This photo represents teachers and is not Mrs. Bennett  

Ten years, after I left that school, I was in a grocery store and a woman stood next to me and asked, “How are you doing?” It took me a second before I realized it was Mrs. Bennett. She was smiling at me and used my name. I was stunned that she remembered me and wanted to hear what I was doing. We had a pleasant conversation and Mrs. Bennett hugged me before she left. It was at that point, I understood how much teachers cared.

 Afterward, a memory of the day, my parents took me to visit a small museum came to me. It was a one-room schoolhouse. My dad explained how schools were back in the 1800s. The frontier school was generally a one-room building of sod or logs.
Sod School House 1882. Thank you, Denver Library

It had a wood or coal-burning stove in the center. Since they were often the only “public buildings” on the frontier, schoolhouses were often the center of homesteaders” social life. During the 1870s and 1880s, community-wide spelling bees became the rage at schoolhouses all over the West, and schoolhouses frequently played host to debates, traveling lecturers and theater troupes, literary societies, and charitable organizations.

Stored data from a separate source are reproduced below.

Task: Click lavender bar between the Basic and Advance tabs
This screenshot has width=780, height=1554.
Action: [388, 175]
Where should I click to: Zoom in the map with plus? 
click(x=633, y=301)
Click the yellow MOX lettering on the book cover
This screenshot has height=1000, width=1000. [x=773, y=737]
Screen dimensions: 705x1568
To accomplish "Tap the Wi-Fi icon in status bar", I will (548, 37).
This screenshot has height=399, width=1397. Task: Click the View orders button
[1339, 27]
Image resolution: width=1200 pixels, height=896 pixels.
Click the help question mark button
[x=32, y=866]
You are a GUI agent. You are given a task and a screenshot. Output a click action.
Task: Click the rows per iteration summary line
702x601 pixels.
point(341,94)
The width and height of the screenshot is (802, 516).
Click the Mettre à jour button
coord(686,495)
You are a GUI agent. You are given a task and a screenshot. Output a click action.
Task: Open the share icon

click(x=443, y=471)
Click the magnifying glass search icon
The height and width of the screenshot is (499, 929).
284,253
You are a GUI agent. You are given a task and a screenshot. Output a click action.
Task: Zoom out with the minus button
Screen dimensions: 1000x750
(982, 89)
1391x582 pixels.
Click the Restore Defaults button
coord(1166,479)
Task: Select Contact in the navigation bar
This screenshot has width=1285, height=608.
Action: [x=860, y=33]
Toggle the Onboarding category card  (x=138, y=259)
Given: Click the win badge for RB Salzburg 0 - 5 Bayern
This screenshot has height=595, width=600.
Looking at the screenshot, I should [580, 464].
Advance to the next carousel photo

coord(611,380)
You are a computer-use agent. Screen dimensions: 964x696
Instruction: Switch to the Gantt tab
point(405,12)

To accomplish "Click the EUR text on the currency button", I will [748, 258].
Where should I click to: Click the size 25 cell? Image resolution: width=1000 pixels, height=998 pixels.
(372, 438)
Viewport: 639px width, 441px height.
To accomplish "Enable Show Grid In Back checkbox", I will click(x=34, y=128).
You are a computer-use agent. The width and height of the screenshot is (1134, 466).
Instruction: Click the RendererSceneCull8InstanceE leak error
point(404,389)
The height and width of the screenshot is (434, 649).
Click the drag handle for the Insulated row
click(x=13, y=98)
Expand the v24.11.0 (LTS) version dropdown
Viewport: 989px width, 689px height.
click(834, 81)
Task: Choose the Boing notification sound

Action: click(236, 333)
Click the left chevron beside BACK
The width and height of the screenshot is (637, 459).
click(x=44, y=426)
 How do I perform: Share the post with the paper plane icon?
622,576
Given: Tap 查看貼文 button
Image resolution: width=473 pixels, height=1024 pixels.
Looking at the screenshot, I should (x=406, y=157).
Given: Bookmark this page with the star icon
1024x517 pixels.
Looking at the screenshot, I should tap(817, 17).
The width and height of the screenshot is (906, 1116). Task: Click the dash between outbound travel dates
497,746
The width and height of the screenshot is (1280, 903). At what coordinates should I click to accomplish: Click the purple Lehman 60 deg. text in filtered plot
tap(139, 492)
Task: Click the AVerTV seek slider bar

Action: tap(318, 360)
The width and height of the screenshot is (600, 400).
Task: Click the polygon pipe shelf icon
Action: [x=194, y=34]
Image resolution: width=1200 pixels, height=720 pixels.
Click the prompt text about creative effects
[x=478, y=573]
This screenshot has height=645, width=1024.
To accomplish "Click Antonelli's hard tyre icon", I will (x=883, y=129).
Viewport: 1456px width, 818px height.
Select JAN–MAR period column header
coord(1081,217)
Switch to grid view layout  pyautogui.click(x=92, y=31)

As per a PBS website, one-room schoolteachers often taught grades one through eight in their one-room, with class sizes ranging from three or four students to as many as fifty. Classes were generally taught in 10- to 15-minute sessions to each grade level, and the curriculum tended to focus on the basics: reading, spelling, penmanship, arithmetic, and history.

Schoolhouse

        Even with the low wages for women, hundreds of young women came in the 1850s to teach in the West. Teacher training, or “normal schools” -- the predecessors of today’s state universities -- began to open in numerous eastern states. In 1853, historian J.L. McConley noted that “a competent number of women have been found willing to give up the comforts of home for the benefit of the barbarous West.”

Young Teacher

Married women were not permitted to teach. If they did marry, they had to resign from the job. As late as the 1930s, nearly 80% of American school districts employed only single women.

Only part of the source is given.